L'ambitieux programme de construction de lignes ferroviaires à grande vitesse du gouvernement laisse élus et professionnels perplexes, alors que les caisses sont vides et que le réseau classique montre des signes d'essouflement.
Pour offrir des alternatives à la route et à l'avion, le Grenelle de l'environnement a prévu le lancement de 2.000 km de lignes à grande vitesse (LGV) d’ici 2020, puis de 2.500 km supplémentaires dans les années suivantes.
Le projet de Schéma national des infrastructures de transport (Snit), publié fin janvier, confirme ce choix. Il envisage plus d'une centaine de milliards d'euros d'investissements.
Mais s'il a même ajouté quelques projets à une liste déjà longue, le Snit reste très discret sur les questions d'argent.
"Je pense que c'est finançable", assure la nouvelle ministre de l'Ecologie, Nathalie Kosciusko-Morizet.
"Regardez comment on fait sur le Paris-Strasbourg, on y arrive. (...) On demande des participations aux collectivités territoriales, parce que ça leur permet, à elles, de se développer. C'est du partenariat bien compris", affirme-t-elle.

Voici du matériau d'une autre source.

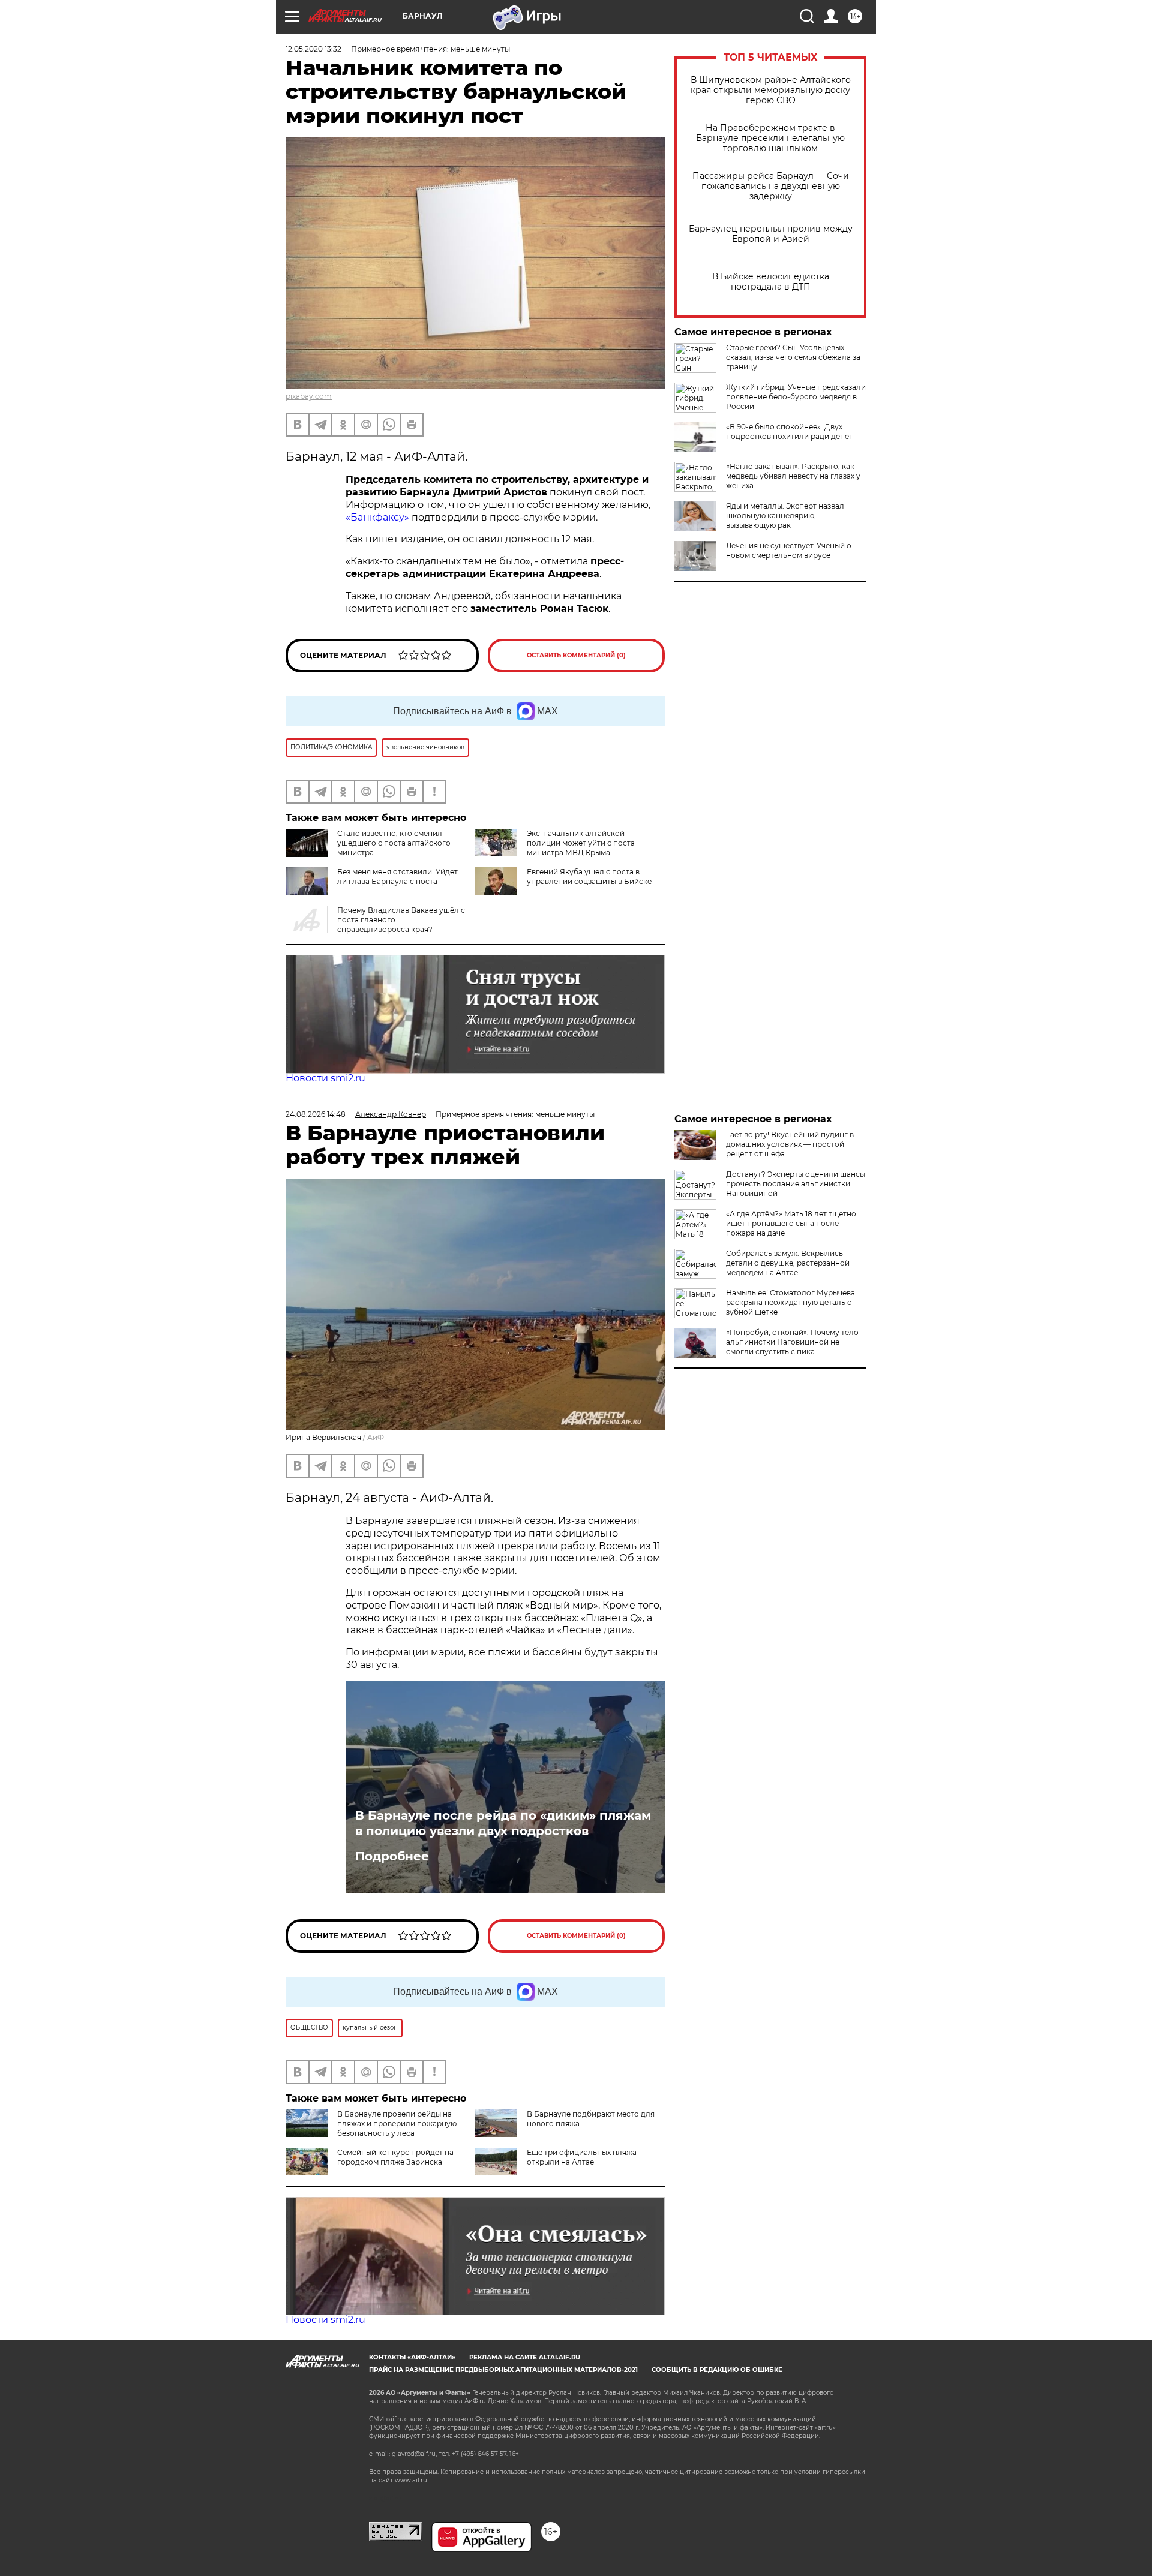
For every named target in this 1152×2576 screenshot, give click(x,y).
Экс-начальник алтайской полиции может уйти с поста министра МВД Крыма (581, 843)
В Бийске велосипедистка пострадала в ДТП (770, 282)
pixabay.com (309, 396)
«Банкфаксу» (379, 517)
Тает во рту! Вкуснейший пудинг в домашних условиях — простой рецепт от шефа (790, 1144)
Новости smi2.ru (325, 1078)
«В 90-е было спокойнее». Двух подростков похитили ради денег (789, 431)
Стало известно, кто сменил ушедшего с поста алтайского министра (394, 843)
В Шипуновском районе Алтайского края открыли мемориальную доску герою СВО (771, 90)
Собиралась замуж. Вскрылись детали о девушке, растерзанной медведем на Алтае (788, 1263)
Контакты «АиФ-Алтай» (412, 2357)
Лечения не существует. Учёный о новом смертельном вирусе (788, 550)
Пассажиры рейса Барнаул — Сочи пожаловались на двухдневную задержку (770, 186)
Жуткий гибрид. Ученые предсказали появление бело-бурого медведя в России (796, 397)
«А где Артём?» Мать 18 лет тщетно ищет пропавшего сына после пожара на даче (791, 1223)
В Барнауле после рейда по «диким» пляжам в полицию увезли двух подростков (503, 1823)
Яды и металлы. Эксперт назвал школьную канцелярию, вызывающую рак (785, 515)
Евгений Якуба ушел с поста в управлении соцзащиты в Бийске (589, 876)
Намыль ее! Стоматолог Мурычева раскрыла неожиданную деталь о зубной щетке (790, 1302)
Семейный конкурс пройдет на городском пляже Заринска (395, 2157)
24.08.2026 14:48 (316, 1114)
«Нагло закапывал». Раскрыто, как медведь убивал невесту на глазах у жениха (793, 476)
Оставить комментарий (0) (576, 655)
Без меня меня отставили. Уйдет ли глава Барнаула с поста (397, 876)
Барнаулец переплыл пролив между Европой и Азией (771, 234)
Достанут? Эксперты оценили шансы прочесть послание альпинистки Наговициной (795, 1184)
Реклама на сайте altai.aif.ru (524, 2357)
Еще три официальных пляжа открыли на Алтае (582, 2157)
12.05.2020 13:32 (313, 48)
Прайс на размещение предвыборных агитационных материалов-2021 (503, 2370)
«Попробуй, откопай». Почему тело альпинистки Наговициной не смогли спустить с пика (792, 1342)
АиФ (375, 1437)
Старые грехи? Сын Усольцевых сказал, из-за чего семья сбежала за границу (793, 357)
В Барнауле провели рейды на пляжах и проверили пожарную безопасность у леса (397, 2123)
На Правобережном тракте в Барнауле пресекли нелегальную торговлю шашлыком (770, 138)
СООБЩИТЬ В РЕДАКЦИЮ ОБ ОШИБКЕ (717, 2370)
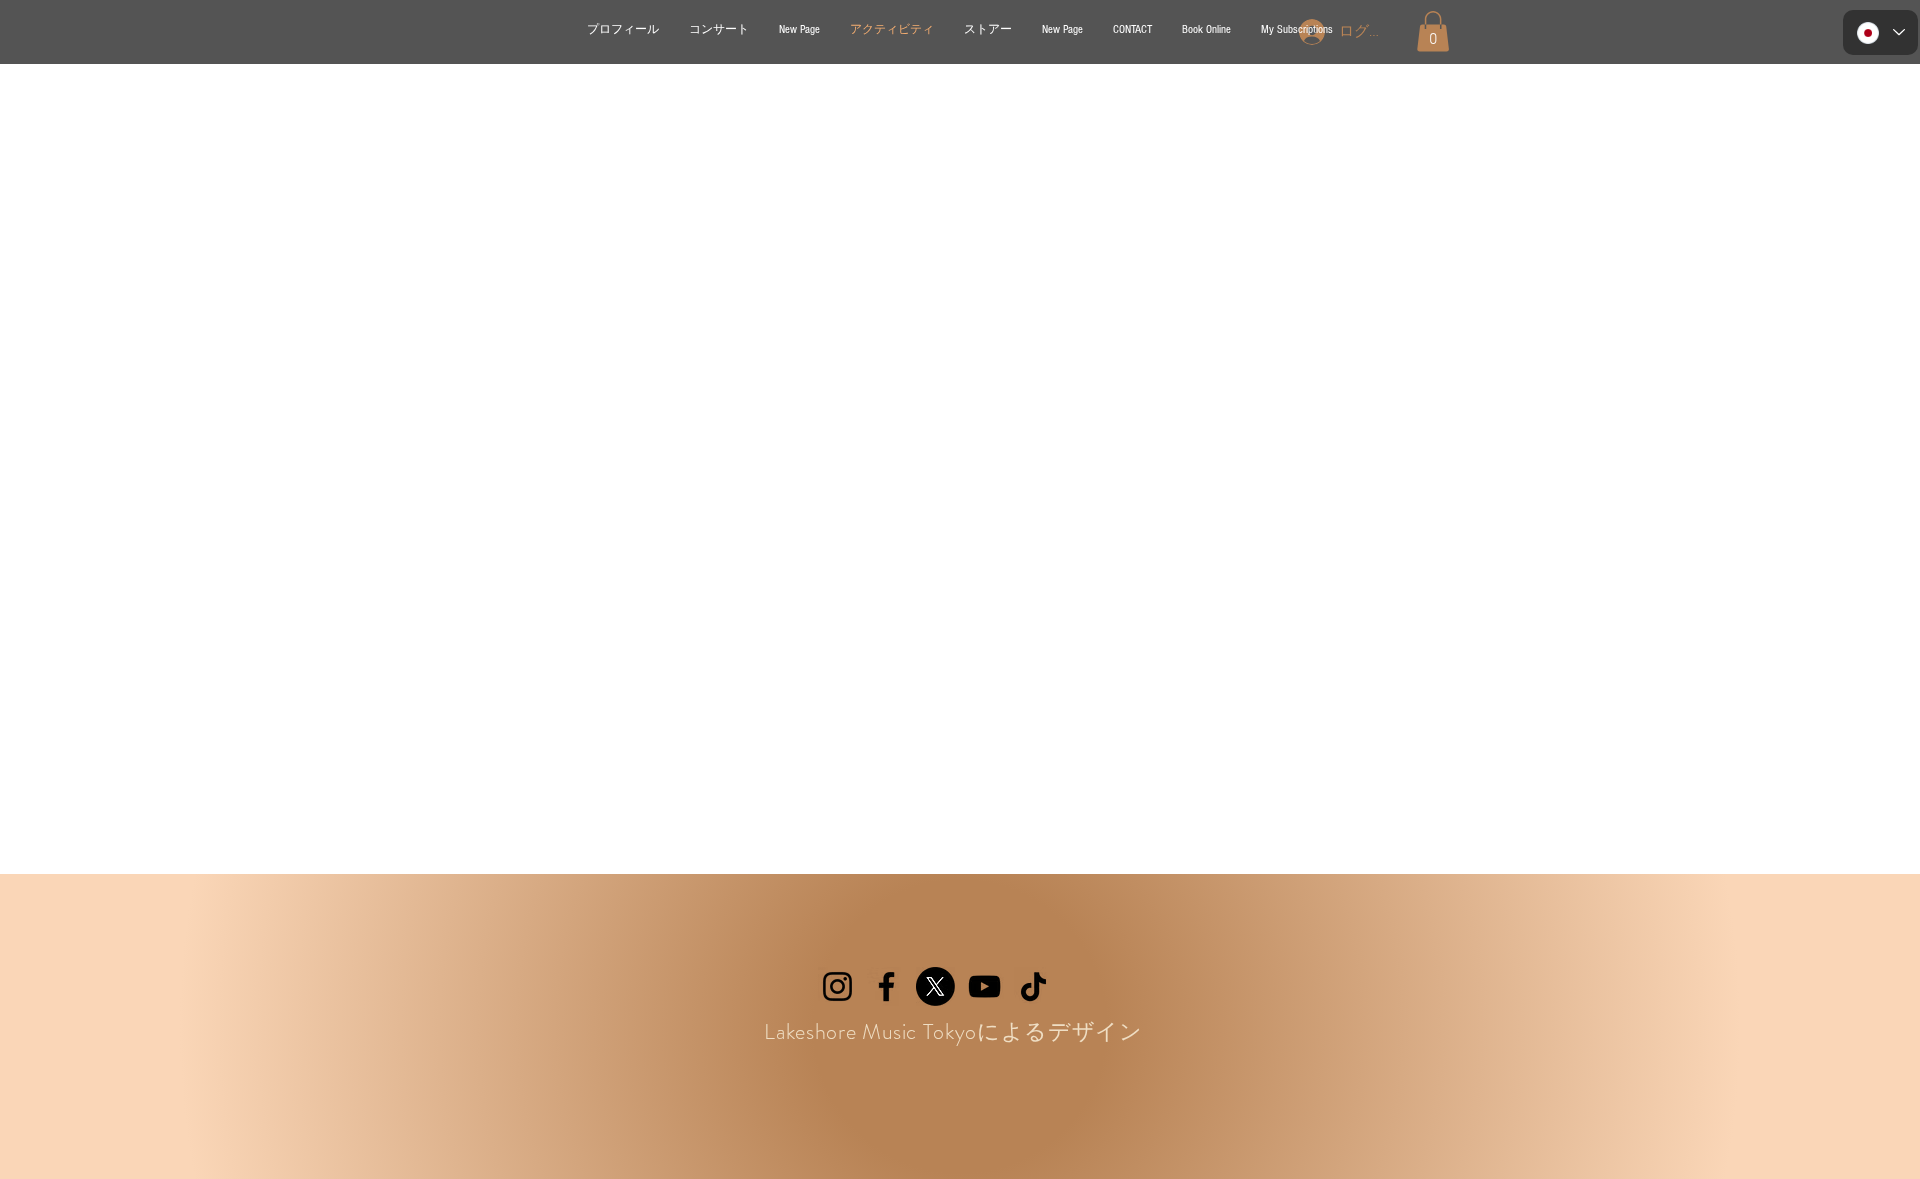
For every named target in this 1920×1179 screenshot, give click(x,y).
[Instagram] (837, 986)
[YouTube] (984, 986)
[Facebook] (886, 986)
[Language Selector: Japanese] (1880, 32)
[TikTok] (1033, 986)
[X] (935, 986)
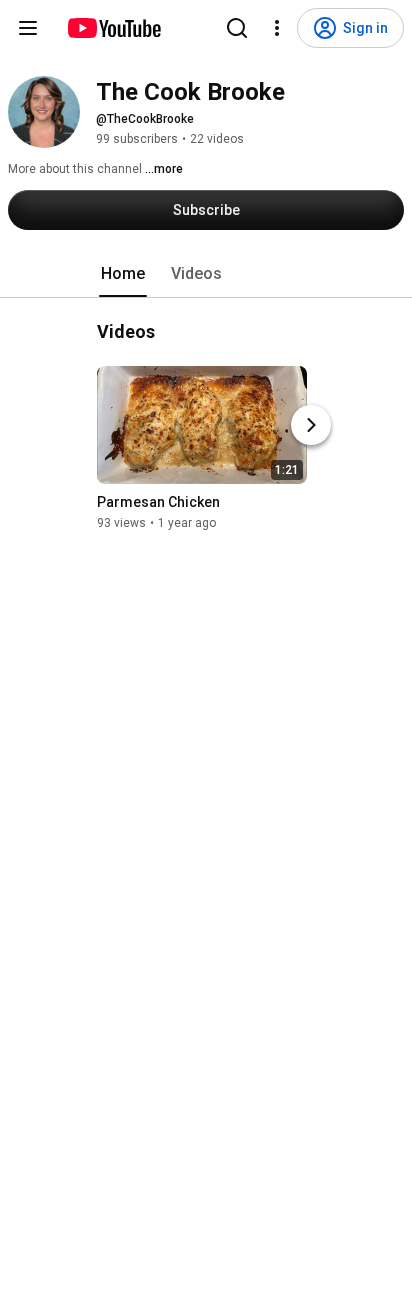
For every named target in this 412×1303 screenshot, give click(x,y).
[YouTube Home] (113, 28)
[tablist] (206, 274)
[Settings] (277, 28)
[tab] (123, 274)
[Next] (311, 425)
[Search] (237, 28)
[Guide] (28, 28)
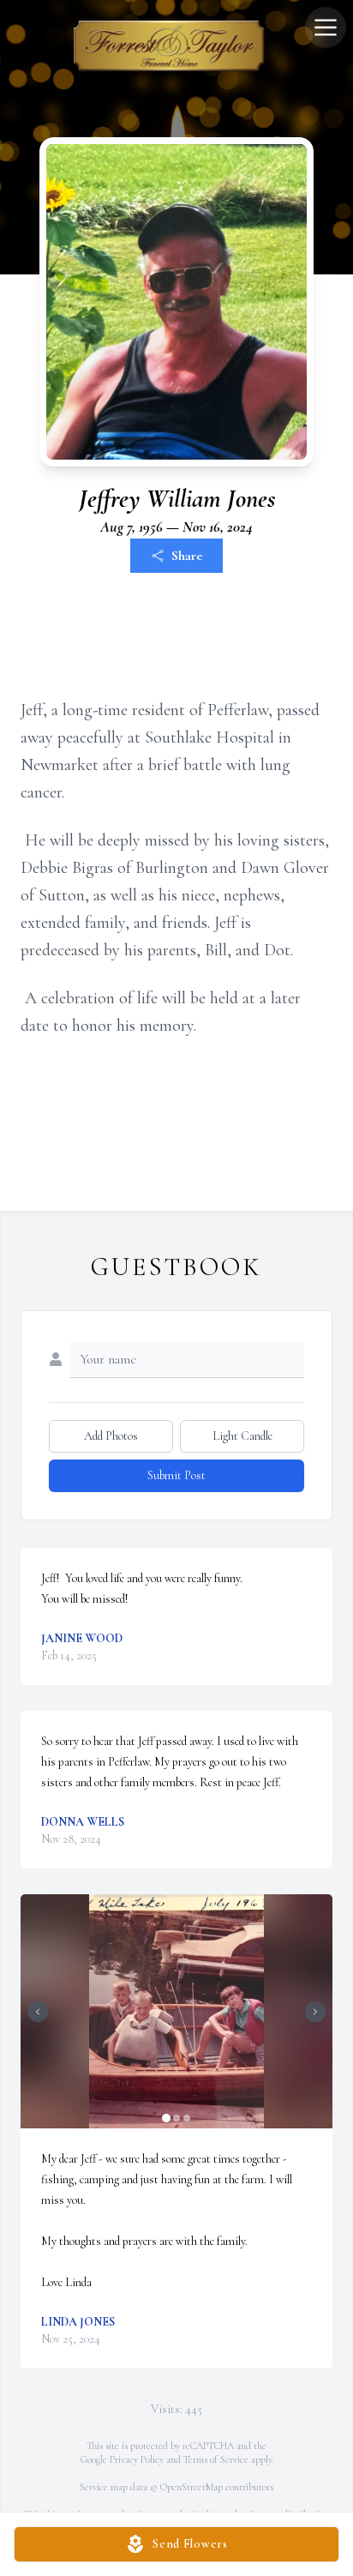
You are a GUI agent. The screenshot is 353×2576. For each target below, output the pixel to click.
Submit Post (176, 1475)
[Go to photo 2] (176, 2118)
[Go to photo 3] (186, 2118)
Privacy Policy (137, 2459)
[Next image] (315, 2011)
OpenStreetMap (191, 2487)
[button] (177, 2011)
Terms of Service (215, 2459)
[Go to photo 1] (166, 2118)
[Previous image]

Mais l'exemple de la ligne Tours-Bordeaux donne à réfléchir. Le financement de ce projet de 7,8 milliards d'euros n'est toujours pas bouclé, après des mois de négociations.
Les collectivités locales commencent à dire de plus en plus fort qu'elles ne pourront pas suivre, tandis qu'un appel au privé pour compléter ne va pas forcément de soi pour cause de menace d'une forte hausse du prix des billets.
Quant à Réseau ferré de France (RFF), le gestionnaire public des voies ferrées françaises, il ne peut plus s'endetter que si les investissements sont vraiment rentables. Ce qui ne semble pas le cas de bon nombre de projets...
Du coup, on commence à entendre ici et là qu'une bonne partie des projets du Snit ne seront jamais réalisés.
Le maire de Marseille, Jean-Claude Gaudin (UMP), a par exemple glissé qu'"il n'y aura peut-être jamais (...) de LGV" entre Marseille, Toulon et Nice (un projet d'au moins 15 milliards d'euros).
Et le débat a pris une nouvelle tournure avec l'avalanche d'incidents qui a perturbé les trains au début de l'hiver. Elle a montré qu'une bonne partie du réseau est en piteux état.
"Ce programme de LGV, c'est comme si on construisait de nouvelles ailes à un château dont on n'aurait pas les moyens de refaire les toitures", note un haut dirigeant de la SNCF.
Un de ses collègues ose une comparaison avec une certaine "aristocratie décadente", ce qui n'empêche pas l'entreprise publique --qui ne paie plus la construction des lignes-- de plaider pour de nouvelles infrastructures dans des réunions sur le terrain.
Le député UMP de la Drôme Hervé Mariton a expliqué à l'AFP qu'il comptait obtenir une réduction des ambitions du Snit, dans lequel "il y a un trop grand linéaire de lignes nouvelles".
Officiellement, le gouvernement veut à la fois construire des LGV et rénover le réseau.
"Qui serions-nous si nous laissions aux générations futures quelques milliers de kilomètres de ligne à grande vitesse, et, à côté, 30.000 km de voies non entretenues à reconstruire?", a ainsi plaidé lundi le Premier ministre François Fillon, sur le chantier de la LGV Rhin-Rhône.
Mais en l'état actuel des choses, RFF n'a pas les moyens de maintenir le réseau existant, ses revenus n'atteignant que 83% de la somme nécessaire.
D'où la remise en cause du choix du TGV par certains élus.
"On ne mettra pas de LGV partout. Or, en ce moment, il n'y a pas de solution alternative. Or, c'est la solution alternative, qui nous intéresse!", lance le député-maire PS de Caen, Philippe Duron.
Il imagine des trains plus rapides que les bons vieux Corail, qui ne seraient pas des TGV mais seraient moins chers et peut-être plus réalistes.